Point taken, but in McDowell’s case it was more of a moral victory over Woodland than a bona fide upset.

On a day filled with all manner of emotional peaks and valleys no one covered the psychological spectrum better than McDowell, who readily admitted that his relationship with the Match Play has been more hate than love in recent years.

McDowell set out against the slugger Woodland on Day 1 at Dove Mountain and found himself in familiar territory, playing catchup off the tee and on the scoreboard.

The Ulsterman lost the first three holes and was 4 down through seven. By the time he arrived at the 16th tee he was 3 down with three to play.

“He hit 6-iron all over the flag on 16 and the (courtesy cars) were circling,” McDowell said. “I could see (manager Colin Morrissey) on the phone. I thought, right, hopefully he’s got me a flight booked.”

Woodland’s approach flew long, however, and he made bogey. G-Mac birdied No. 17, was conceded a birdie at the last and converted from 6 feet at the first extra frame to win in 19 holes.

“I thought it was over. You’re 3 down against a guy like that,” McDowell said.

McDowell’s was every bit the compelling comeback, but considering his resume –he did win Europe’s World Match Play last year – and the fact he was the higher-seeded player in his match it’s difficult to label his victory an upset. Or any of the Day 1 games at pro golf’s version of March madness.

Peter Hanson may have surprised Dustin Johnson, the fifth-highest-ranked player in the field, with his 4-and-3 whipping, but when you consider the Swede’s record at this event (he advanced to the quarterfinals in 2012 and has lost in Round 1 just once in his last three starts) he may have busted some brackets but not the status quo.

Even Rickie Fowler’s 2-and-1 victory over Mr.
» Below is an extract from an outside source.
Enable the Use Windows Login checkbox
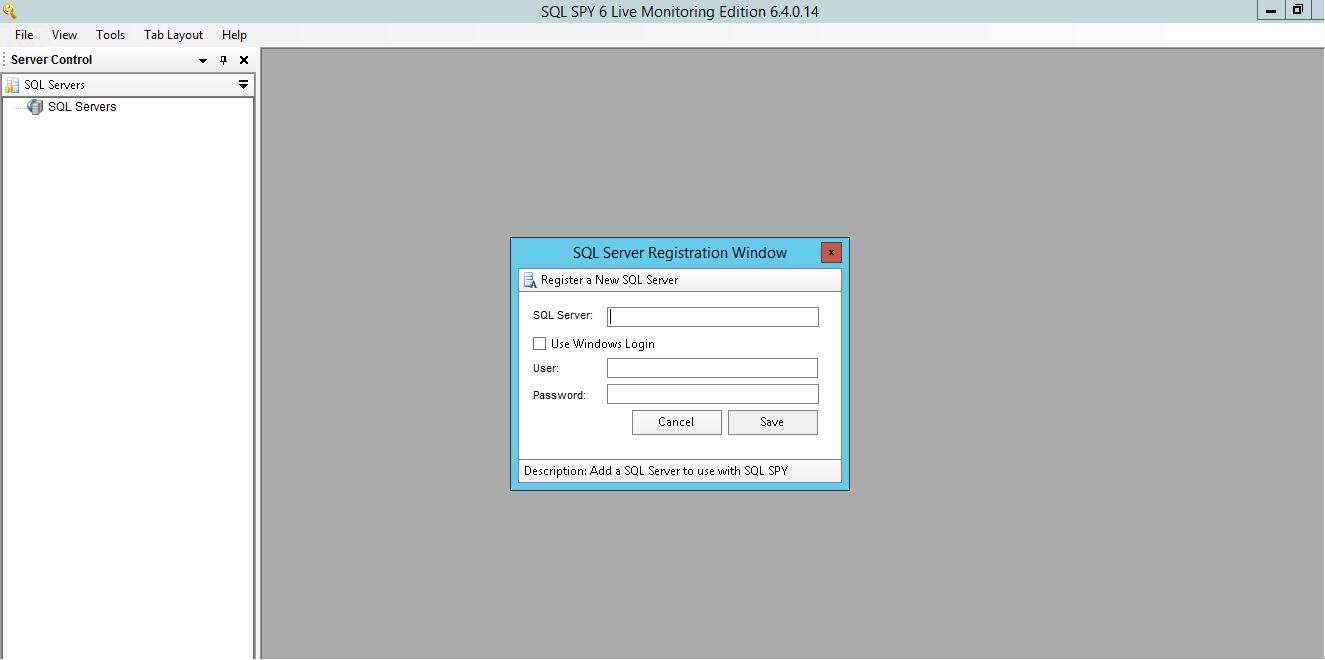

Match Play, Ian Poulter, qualifies as a surprise, but an upset?

Still, it’s not as though Fowler – who was the 14th-seeded player in the Ben Hogan bracket while Poulter was the third-seeded player – didn’t savor the chance to take down the Ryder Cup giant-killer from England.

“It’s nice to get a victory against anyone, but Poulter is one of the most well-known match-play players in the game,” Fowler smiled.
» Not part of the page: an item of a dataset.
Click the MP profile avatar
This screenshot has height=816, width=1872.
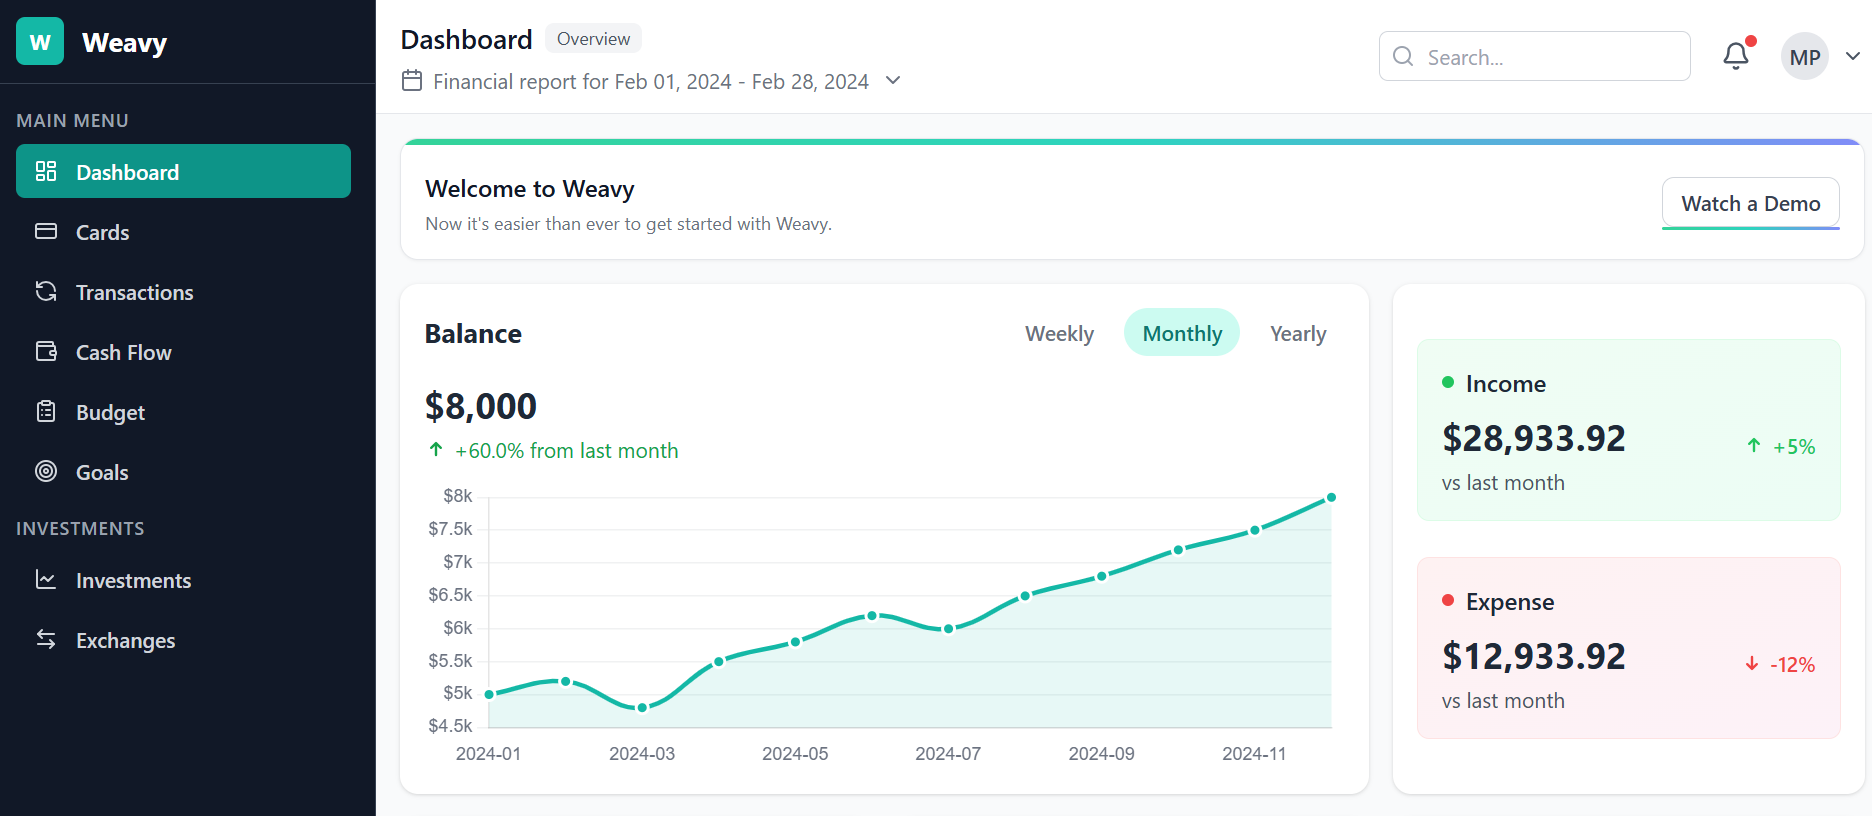click(x=1804, y=57)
Richard Sterne (a 16th-seeded player) over Zach Johnson (a No. 1 seed), Matteo Manassero (14th seed) over Luke Donald (fifth seed), Harris English (ninth seed) over Lee Westwood (eighth seed), George Coetzee (14th seed) over Steve Stricker (third seed), Jonas Blixt (11th seed) over Keegan Bradley (sixth seed) may all be upsets according to the Official World Golf Ranking, but on this the math misses the mark.

Although Zach Johnson’s loss was the day’s biggest paper upset, he has not advanced past the second round at the Match Play since 2006, when the event was played at the more user-friendly Gallery course next door; and before this week Stricker hadn’t hit off real grass since mid-December.

Much like the term “playoff” doesn’t fit neatly into the Tour’s season-long points race, the concept of an upset just doesn’t dovetail with the capricious ways of match play, which has a tendency of steamrolling preconceived notions as well as the world’s best players.

“Thirty-two guys arrived here this week as one of the top players in the world and leave today feeling like a 10 handicap,” said Denis Pugh, the swing coach for Francesco Molinari, who lost on Day 1.

Given the depth of professional golf, however, none of them left Dove Mountain feeling as if they’d been upset.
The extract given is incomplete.